━━━━━ Provided data ━━━━━

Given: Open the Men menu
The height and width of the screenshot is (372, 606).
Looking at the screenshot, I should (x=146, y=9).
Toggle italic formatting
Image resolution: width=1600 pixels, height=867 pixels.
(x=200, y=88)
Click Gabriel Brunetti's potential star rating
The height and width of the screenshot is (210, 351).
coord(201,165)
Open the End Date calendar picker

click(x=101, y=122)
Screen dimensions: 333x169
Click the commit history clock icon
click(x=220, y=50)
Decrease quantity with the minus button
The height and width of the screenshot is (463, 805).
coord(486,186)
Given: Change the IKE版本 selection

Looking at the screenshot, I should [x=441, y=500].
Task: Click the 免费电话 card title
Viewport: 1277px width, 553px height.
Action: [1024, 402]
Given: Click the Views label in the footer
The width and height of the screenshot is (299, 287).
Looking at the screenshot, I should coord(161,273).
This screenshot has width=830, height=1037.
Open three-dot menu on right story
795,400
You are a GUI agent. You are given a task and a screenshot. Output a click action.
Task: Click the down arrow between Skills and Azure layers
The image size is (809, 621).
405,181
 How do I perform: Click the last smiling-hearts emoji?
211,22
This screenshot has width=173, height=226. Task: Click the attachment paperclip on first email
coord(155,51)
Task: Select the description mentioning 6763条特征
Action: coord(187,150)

━━━━━

What is asked:
Retype all of the rows above without changing anything.

Problem solution:
Given: Open the Men menu
The height and width of the screenshot is (372, 606).
Looking at the screenshot, I should (x=146, y=9).
Toggle italic formatting
Image resolution: width=1600 pixels, height=867 pixels.
(x=200, y=88)
Click Gabriel Brunetti's potential star rating
The height and width of the screenshot is (210, 351).
coord(201,165)
Open the End Date calendar picker

click(x=101, y=122)
Screen dimensions: 333x169
Click the commit history clock icon
click(x=220, y=50)
Decrease quantity with the minus button
The height and width of the screenshot is (463, 805).
coord(486,186)
Given: Change the IKE版本 selection

Looking at the screenshot, I should [x=441, y=500].
Task: Click the 免费电话 card title
Viewport: 1277px width, 553px height.
Action: [1024, 402]
Given: Click the Views label in the footer
The width and height of the screenshot is (299, 287).
Looking at the screenshot, I should coord(161,273).
This screenshot has width=830, height=1037.
Open three-dot menu on right story
795,400
You are a GUI agent. You are given a task and a screenshot. Output a click action.
Task: Click the down arrow between Skills and Azure layers
The image size is (809, 621).
405,181
 How do I perform: Click the last smiling-hearts emoji?
211,22
This screenshot has width=173, height=226. Task: Click the attachment paperclip on first email
coord(155,51)
Task: Select the description mentioning 6763条特征
Action: coord(187,150)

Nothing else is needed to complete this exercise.